_Written request_
Format every line of the items below as a Markdown table with the columns "Row" and "Line", numbering each row and leaving out blank lines.

_Dataset entries_

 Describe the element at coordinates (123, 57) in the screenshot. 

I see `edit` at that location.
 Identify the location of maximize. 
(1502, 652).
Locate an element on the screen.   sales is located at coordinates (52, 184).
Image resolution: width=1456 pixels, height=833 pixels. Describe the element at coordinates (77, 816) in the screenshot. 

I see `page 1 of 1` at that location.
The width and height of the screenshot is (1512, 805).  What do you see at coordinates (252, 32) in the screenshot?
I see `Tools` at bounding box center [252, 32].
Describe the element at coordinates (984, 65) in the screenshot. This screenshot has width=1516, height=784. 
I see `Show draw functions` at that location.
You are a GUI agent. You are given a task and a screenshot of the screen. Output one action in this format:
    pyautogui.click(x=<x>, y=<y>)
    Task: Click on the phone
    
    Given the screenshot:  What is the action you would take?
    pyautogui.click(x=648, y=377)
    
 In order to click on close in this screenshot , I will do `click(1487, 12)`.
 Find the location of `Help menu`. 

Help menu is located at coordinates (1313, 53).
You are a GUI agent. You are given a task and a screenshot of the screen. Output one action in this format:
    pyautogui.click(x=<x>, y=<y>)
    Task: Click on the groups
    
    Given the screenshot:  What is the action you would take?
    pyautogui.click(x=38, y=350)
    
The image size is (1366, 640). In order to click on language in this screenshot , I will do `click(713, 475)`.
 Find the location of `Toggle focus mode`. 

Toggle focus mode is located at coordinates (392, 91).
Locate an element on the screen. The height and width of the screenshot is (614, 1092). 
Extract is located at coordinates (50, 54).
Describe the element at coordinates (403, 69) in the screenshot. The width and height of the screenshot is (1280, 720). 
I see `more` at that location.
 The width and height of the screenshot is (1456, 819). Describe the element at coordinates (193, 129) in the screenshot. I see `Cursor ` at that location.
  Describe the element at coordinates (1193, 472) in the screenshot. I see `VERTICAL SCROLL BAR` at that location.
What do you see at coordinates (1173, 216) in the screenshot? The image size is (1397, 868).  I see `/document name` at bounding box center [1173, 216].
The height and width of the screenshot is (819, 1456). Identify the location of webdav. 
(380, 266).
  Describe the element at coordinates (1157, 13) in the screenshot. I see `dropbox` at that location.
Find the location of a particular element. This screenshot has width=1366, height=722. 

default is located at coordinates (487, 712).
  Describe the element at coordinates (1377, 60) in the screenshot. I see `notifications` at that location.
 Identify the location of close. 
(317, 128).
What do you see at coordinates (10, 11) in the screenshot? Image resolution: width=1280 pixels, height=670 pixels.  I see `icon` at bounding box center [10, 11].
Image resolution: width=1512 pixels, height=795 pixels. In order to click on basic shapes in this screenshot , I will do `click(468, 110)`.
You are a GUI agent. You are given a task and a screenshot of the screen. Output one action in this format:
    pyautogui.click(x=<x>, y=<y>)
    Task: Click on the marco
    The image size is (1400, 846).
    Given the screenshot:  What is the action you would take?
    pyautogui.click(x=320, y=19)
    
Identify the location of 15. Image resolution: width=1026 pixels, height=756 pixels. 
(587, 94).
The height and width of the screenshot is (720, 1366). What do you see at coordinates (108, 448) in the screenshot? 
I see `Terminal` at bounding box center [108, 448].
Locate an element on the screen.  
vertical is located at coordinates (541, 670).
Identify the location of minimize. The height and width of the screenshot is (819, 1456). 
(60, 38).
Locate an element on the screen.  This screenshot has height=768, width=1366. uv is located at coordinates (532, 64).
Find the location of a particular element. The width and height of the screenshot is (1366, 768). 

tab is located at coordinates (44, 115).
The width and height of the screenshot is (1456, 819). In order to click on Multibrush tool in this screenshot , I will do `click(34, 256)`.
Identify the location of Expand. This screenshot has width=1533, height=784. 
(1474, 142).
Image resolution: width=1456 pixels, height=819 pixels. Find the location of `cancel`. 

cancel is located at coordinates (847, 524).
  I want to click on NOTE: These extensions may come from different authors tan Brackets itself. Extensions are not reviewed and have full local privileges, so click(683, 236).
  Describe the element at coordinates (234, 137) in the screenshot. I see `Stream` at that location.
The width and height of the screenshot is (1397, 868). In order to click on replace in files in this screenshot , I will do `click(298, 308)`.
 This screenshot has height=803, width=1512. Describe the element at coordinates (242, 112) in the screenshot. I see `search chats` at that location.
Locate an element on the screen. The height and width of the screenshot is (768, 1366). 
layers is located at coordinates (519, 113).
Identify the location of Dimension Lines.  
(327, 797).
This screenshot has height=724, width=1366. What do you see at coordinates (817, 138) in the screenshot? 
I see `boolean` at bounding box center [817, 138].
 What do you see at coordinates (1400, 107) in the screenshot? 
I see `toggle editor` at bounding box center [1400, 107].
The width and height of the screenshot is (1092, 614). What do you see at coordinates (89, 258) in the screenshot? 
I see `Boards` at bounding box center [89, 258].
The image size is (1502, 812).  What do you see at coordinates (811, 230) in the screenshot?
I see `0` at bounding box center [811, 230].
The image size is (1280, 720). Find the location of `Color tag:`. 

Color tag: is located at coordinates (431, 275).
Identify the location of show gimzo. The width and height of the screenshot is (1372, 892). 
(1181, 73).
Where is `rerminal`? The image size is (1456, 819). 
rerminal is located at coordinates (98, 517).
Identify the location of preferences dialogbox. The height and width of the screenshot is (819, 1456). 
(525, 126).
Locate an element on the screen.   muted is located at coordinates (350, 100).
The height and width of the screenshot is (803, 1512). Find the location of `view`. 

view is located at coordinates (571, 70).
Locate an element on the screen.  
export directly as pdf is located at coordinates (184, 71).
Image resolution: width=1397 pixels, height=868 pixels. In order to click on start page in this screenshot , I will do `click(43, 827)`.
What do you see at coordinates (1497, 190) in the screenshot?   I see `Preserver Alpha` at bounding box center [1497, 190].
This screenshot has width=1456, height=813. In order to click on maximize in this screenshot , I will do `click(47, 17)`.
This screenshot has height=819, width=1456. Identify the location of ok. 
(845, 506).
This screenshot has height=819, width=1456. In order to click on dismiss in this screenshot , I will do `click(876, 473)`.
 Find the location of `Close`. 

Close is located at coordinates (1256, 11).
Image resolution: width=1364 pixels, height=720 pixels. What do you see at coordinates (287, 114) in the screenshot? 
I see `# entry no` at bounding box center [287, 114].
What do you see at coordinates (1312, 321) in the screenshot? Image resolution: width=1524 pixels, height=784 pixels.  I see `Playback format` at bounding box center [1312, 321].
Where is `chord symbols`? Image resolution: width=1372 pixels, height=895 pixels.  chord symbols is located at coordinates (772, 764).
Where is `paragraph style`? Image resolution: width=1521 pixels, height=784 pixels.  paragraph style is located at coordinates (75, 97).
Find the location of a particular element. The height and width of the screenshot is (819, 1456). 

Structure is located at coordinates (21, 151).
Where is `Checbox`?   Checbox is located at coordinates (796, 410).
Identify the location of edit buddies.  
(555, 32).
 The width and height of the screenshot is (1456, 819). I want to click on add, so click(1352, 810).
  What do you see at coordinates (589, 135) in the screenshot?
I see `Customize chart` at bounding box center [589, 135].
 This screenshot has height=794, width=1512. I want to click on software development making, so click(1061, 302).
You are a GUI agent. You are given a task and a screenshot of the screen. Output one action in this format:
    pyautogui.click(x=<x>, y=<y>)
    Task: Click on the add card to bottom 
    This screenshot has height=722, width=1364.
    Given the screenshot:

_Correct result_
| Row | Line |
|---|---|
| 1 |  Describe the element at coordinates (123, 57) in the screenshot.  |
| 2 | I see `edit` at that location. |
| 3 |  Identify the location of maximize.  |
| 4 | (1502, 652). |
| 5 | Locate an element on the screen.   sales is located at coordinates (52, 184). |
| 6 | Image resolution: width=1456 pixels, height=833 pixels. Describe the element at coordinates (77, 816) in the screenshot.  |
| 7 | I see `page 1 of 1` at that location. |
| 8 | The width and height of the screenshot is (1512, 805).  What do you see at coordinates (252, 32) in the screenshot? |
| 9 | I see `Tools` at bounding box center [252, 32]. |
| 10 | Describe the element at coordinates (984, 65) in the screenshot. This screenshot has width=1516, height=784.  |
| 11 | I see `Show draw functions` at that location. |
| 12 | You are a GUI agent. You are given a task and a screenshot of the screen. Output one action in this format: |
| 13 |     pyautogui.click(x=<x>, y=<y>) |
| 14 |     Task: Click on the phone |
| 15 |     Given the screenshot:  What is the action you would take? |
| 16 |     pyautogui.click(x=648, y=377) |
| 17 |  In order to click on close in this screenshot , I will do `click(1487, 12)`. |
| 18 |  Find the location of `Help menu`.  |
| 19 | Help menu is located at coordinates (1313, 53). |
| 20 | You are a GUI agent. You are given a task and a screenshot of the screen. Output one action in this format: |
| 21 |     pyautogui.click(x=<x>, y=<y>) |
| 22 |     Task: Click on the groups |
| 23 |     Given the screenshot:  What is the action you would take? |
| 24 |     pyautogui.click(x=38, y=350) |
| 25 | The image size is (1366, 640). In order to click on language in this screenshot , I will do `click(713, 475)`. |
| 26 |  Find the location of `Toggle focus mode`.  |
| 27 | Toggle focus mode is located at coordinates (392, 91). |
| 28 | Locate an element on the screen. The height and width of the screenshot is (614, 1092).  |
| 29 | Extract is located at coordinates (50, 54). |
| 30 | Describe the element at coordinates (403, 69) in the screenshot. The width and height of the screenshot is (1280, 720).  |
| 31 | I see `more` at that location. |
| 32 |  The width and height of the screenshot is (1456, 819). Describe the element at coordinates (193, 129) in the screenshot. I see `Cursor ` at that location. |
| 33 |   Describe the element at coordinates (1193, 472) in the screenshot. I see `VERTICAL SCROLL BAR` at that location. |
| 34 | What do you see at coordinates (1173, 216) in the screenshot? The image size is (1397, 868).  I see `/document name` at bounding box center [1173, 216]. |
| 35 | The height and width of the screenshot is (819, 1456). Identify the location of webdav.  |
| 36 | (380, 266). |
| 37 |   Describe the element at coordinates (1157, 13) in the screenshot. I see `dropbox` at that location. |
| 38 | Find the location of a particular element. This screenshot has width=1366, height=722.  |
| 39 | default is located at coordinates (487, 712). |
| 40 |   Describe the element at coordinates (1377, 60) in the screenshot. I see `notifications` at that location. |
| 41 |  Identify the location of close.  |
| 42 | (317, 128). |
| 43 | What do you see at coordinates (10, 11) in the screenshot? Image resolution: width=1280 pixels, height=670 pixels.  I see `icon` at bounding box center [10, 11]. |
| 44 | Image resolution: width=1512 pixels, height=795 pixels. In order to click on basic shapes in this screenshot , I will do `click(468, 110)`. |
| 45 | You are a GUI agent. You are given a task and a screenshot of the screen. Output one action in this format: |
| 46 |     pyautogui.click(x=<x>, y=<y>) |
| 47 |     Task: Click on the marco |
| 48 |     The image size is (1400, 846). |
| 49 |     Given the screenshot:  What is the action you would take? |
| 50 |     pyautogui.click(x=320, y=19) |
| 51 | Identify the location of 15. Image resolution: width=1026 pixels, height=756 pixels.  |
| 52 | (587, 94). |
| 53 | The height and width of the screenshot is (720, 1366). What do you see at coordinates (108, 448) in the screenshot?  |
| 54 | I see `Terminal` at bounding box center [108, 448]. |
| 55 | Locate an element on the screen.   |
| 56 | vertical is located at coordinates (541, 670). |
| 57 | Identify the location of minimize. The height and width of the screenshot is (819, 1456).  |
| 58 | (60, 38). |
| 59 | Locate an element on the screen.  This screenshot has height=768, width=1366. uv is located at coordinates (532, 64). |
| 60 | Find the location of a particular element. The width and height of the screenshot is (1366, 768).  |
| 61 | tab is located at coordinates (44, 115). |
| 62 | The width and height of the screenshot is (1456, 819). In order to click on Multibrush tool in this screenshot , I will do `click(34, 256)`. |
| 63 | Identify the location of Expand. This screenshot has width=1533, height=784.  |
| 64 | (1474, 142). |
| 65 | Image resolution: width=1456 pixels, height=819 pixels. Find the location of `cancel`.  |
| 66 | cancel is located at coordinates (847, 524). |
| 67 |   I want to click on NOTE: These extensions may come from different authors tan Brackets itself. Extensions are not reviewed and have full local privileges, so click(683, 236). |
| 68 |   Describe the element at coordinates (234, 137) in the screenshot. I see `Stream` at that location. |
| 69 | The width and height of the screenshot is (1397, 868). In order to click on replace in files in this screenshot , I will do `click(298, 308)`. |
| 70 |  This screenshot has height=803, width=1512. Describe the element at coordinates (242, 112) in the screenshot. I see `search chats` at that location. |
| 71 | Locate an element on the screen. The height and width of the screenshot is (768, 1366).  |
| 72 | layers is located at coordinates (519, 113). |
| 73 | Identify the location of Dimension Lines.   |
| 74 | (327, 797). |
| 75 | This screenshot has height=724, width=1366. What do you see at coordinates (817, 138) in the screenshot?  |
| 76 | I see `boolean` at bounding box center [817, 138]. |
| 77 |  What do you see at coordinates (1400, 107) in the screenshot?  |
| 78 | I see `toggle editor` at bounding box center [1400, 107]. |
| 79 | The width and height of the screenshot is (1092, 614). What do you see at coordinates (89, 258) in the screenshot?  |
| 80 | I see `Boards` at bounding box center [89, 258]. |
| 81 | The image size is (1502, 812).  What do you see at coordinates (811, 230) in the screenshot? |
| 82 | I see `0` at bounding box center [811, 230]. |
| 83 | The image size is (1280, 720). Find the location of `Color tag:`.  |
| 84 | Color tag: is located at coordinates (431, 275). |
| 85 | Identify the location of show gimzo. The width and height of the screenshot is (1372, 892).  |
| 86 | (1181, 73). |
| 87 | Where is `rerminal`? The image size is (1456, 819).  |
| 88 | rerminal is located at coordinates (98, 517). |
| 89 | Identify the location of preferences dialogbox. The height and width of the screenshot is (819, 1456).  |
| 90 | (525, 126). |
| 91 | Locate an element on the screen.   muted is located at coordinates (350, 100). |
| 92 | The height and width of the screenshot is (803, 1512). Find the location of `view`.  |
| 93 | view is located at coordinates (571, 70). |
| 94 | Locate an element on the screen.   |
| 95 | export directly as pdf is located at coordinates (184, 71). |
| 96 | Image resolution: width=1397 pixels, height=868 pixels. In order to click on start page in this screenshot , I will do `click(43, 827)`. |
| 97 | What do you see at coordinates (1497, 190) in the screenshot?   I see `Preserver Alpha` at bounding box center [1497, 190]. |
| 98 | This screenshot has width=1456, height=813. In order to click on maximize in this screenshot , I will do `click(47, 17)`. |
| 99 | This screenshot has height=819, width=1456. Identify the location of ok.  |
| 100 | (845, 506). |
| 101 | This screenshot has height=819, width=1456. In order to click on dismiss in this screenshot , I will do `click(876, 473)`. |
| 102 |  Find the location of `Close`.  |
| 103 | Close is located at coordinates (1256, 11). |
| 104 | Image resolution: width=1364 pixels, height=720 pixels. What do you see at coordinates (287, 114) in the screenshot?  |
| 105 | I see `# entry no` at bounding box center [287, 114]. |
| 106 | What do you see at coordinates (1312, 321) in the screenshot? Image resolution: width=1524 pixels, height=784 pixels.  I see `Playback format` at bounding box center [1312, 321]. |
| 107 | Where is `chord symbols`? Image resolution: width=1372 pixels, height=895 pixels.  chord symbols is located at coordinates (772, 764). |
| 108 | Where is `paragraph style`? Image resolution: width=1521 pixels, height=784 pixels.  paragraph style is located at coordinates (75, 97). |
| 109 | Find the location of a particular element. The height and width of the screenshot is (819, 1456).  |
| 110 | Structure is located at coordinates (21, 151). |
| 111 | Where is `Checbox`?   Checbox is located at coordinates (796, 410). |
| 112 | Identify the location of edit buddies.   |
| 113 | (555, 32). |
| 114 |  The width and height of the screenshot is (1456, 819). I want to click on add, so click(1352, 810). |
| 115 |   What do you see at coordinates (589, 135) in the screenshot? |
| 116 | I see `Customize chart` at bounding box center [589, 135]. |
| 117 |  This screenshot has height=794, width=1512. I want to click on software development making, so click(1061, 302). |
| 118 | You are a GUI agent. You are given a task and a screenshot of the screen. Output one action in this format: |
| 119 |     pyautogui.click(x=<x>, y=<y>) |
| 120 |     Task: Click on the add card to bottom  |
| 121 |     This screenshot has height=722, width=1364. |
| 122 |     Given the screenshot: |